▽
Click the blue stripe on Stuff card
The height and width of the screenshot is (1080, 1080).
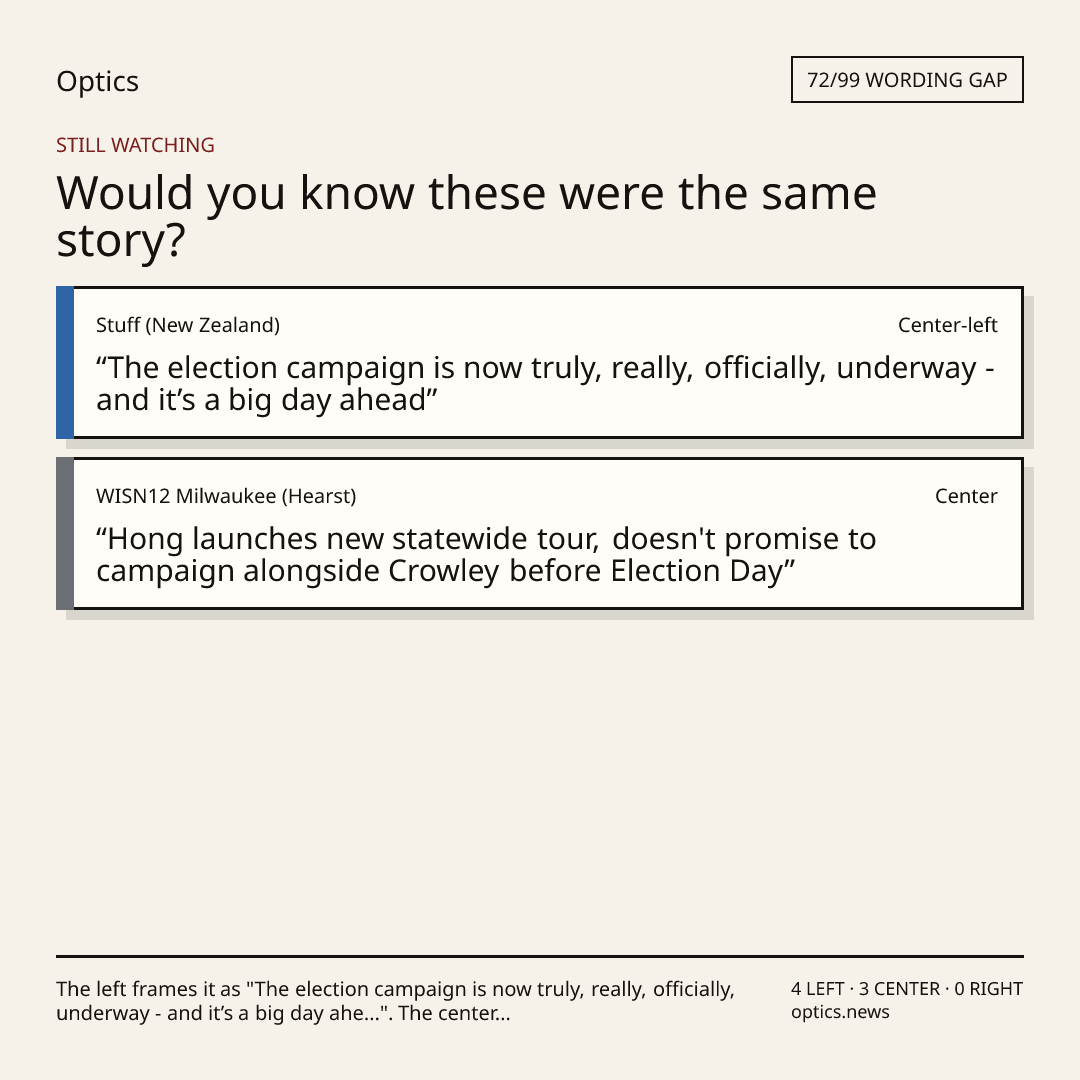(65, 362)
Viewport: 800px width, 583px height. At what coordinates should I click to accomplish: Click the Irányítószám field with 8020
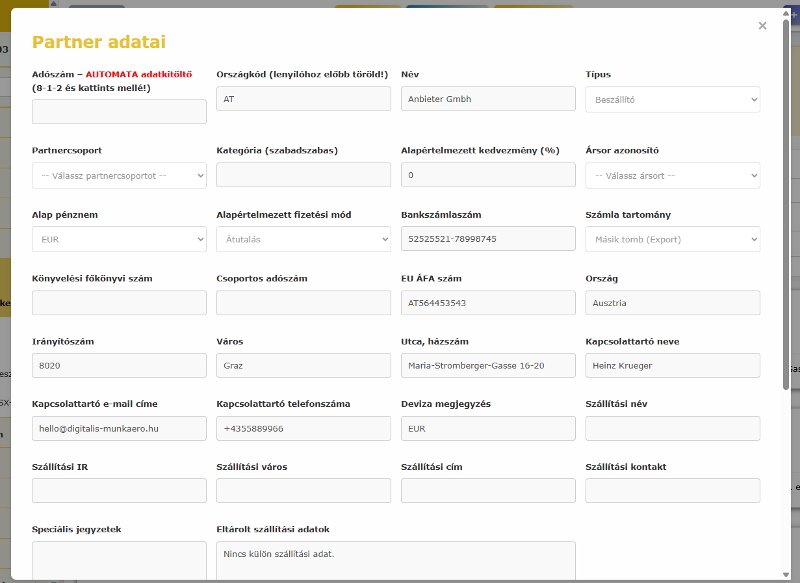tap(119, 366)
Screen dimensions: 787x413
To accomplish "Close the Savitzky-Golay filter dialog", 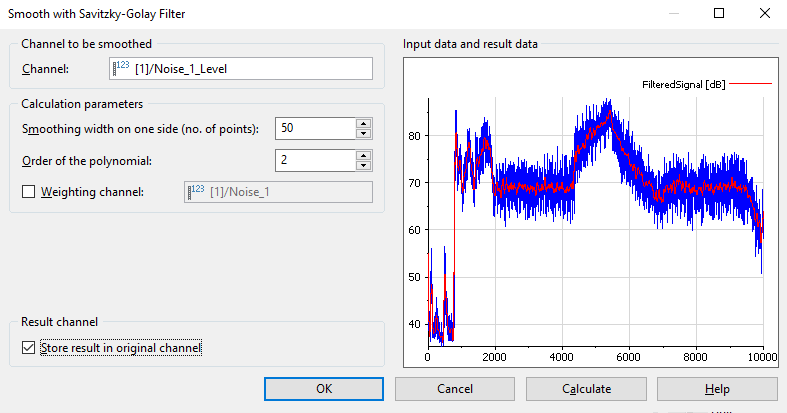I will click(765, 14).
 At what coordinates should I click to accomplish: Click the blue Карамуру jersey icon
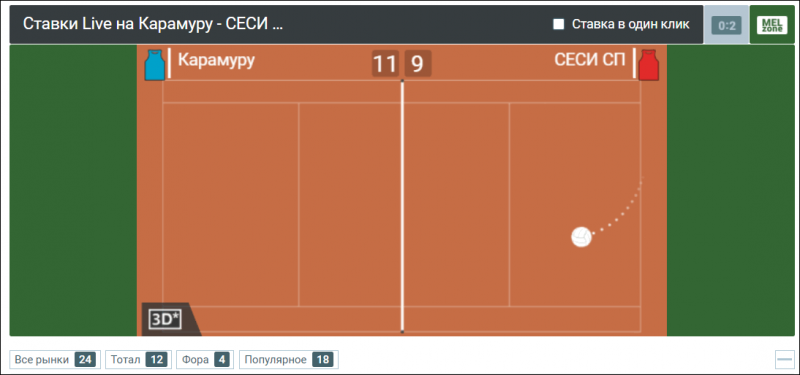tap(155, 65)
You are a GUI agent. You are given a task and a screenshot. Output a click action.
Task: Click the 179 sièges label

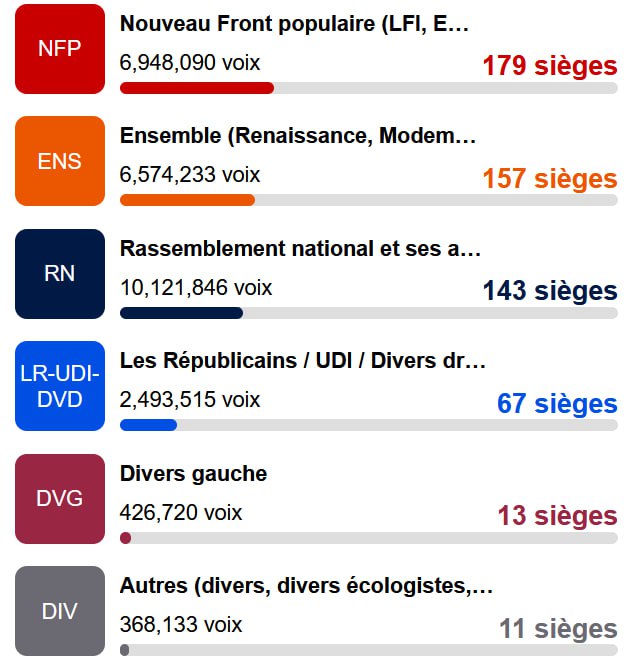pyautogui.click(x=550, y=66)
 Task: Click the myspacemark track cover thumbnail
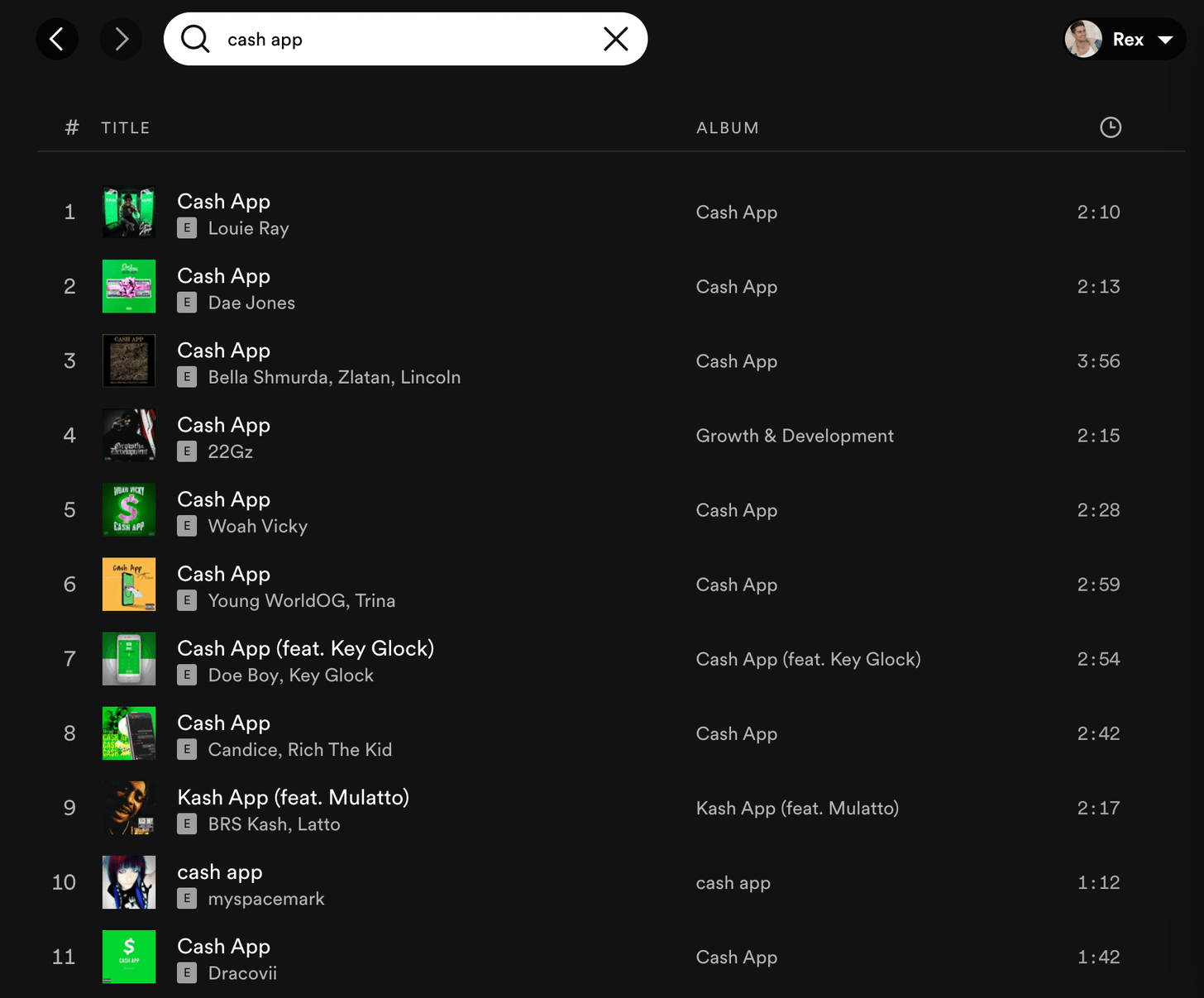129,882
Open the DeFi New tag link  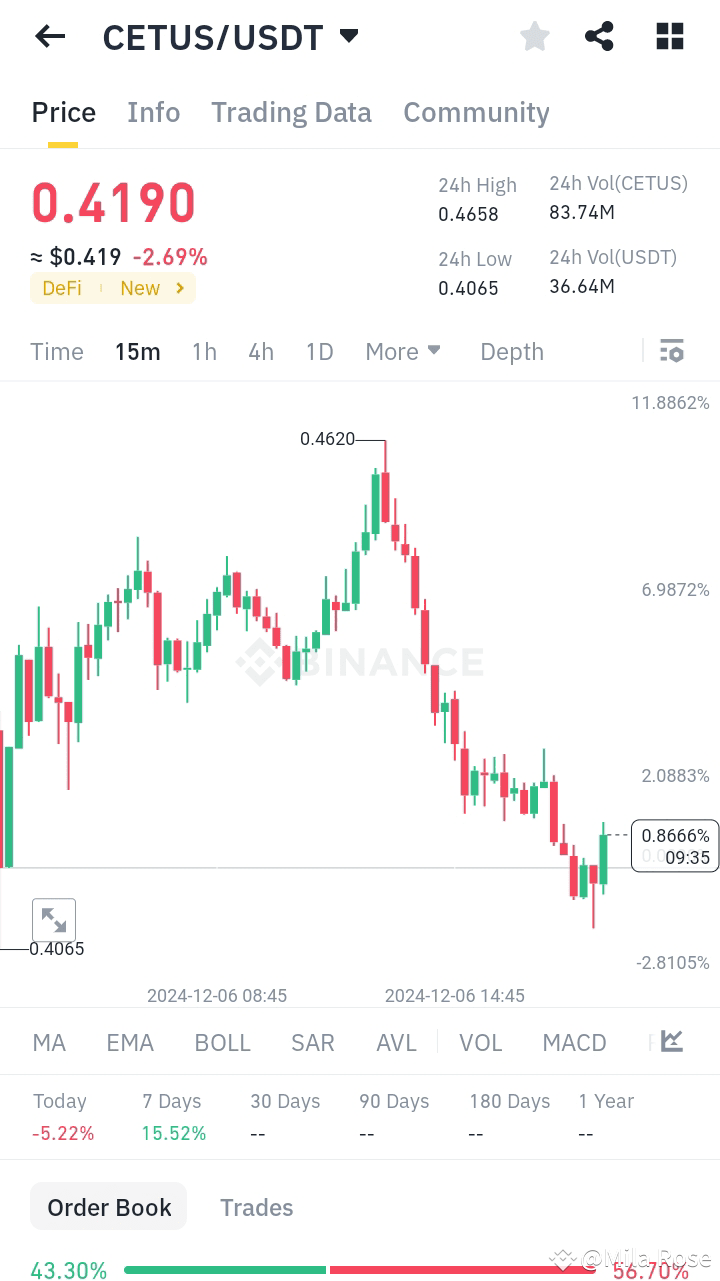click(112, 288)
△
Problem details >> Only one stretch of the material above is wanted: the line containing "The height and" through the line containing "Screen dimensions: 787x413". Restate it word for word, minus the pictures.

Answer for this exercise >>
The height and width of the screenshot is (1080, 1080).
(65, 362)
Viewport: 800px width, 583px height. At what coordinates should I click to accomplish: Click the Irányítószám field with 8020
tap(119, 366)
Screen dimensions: 787x413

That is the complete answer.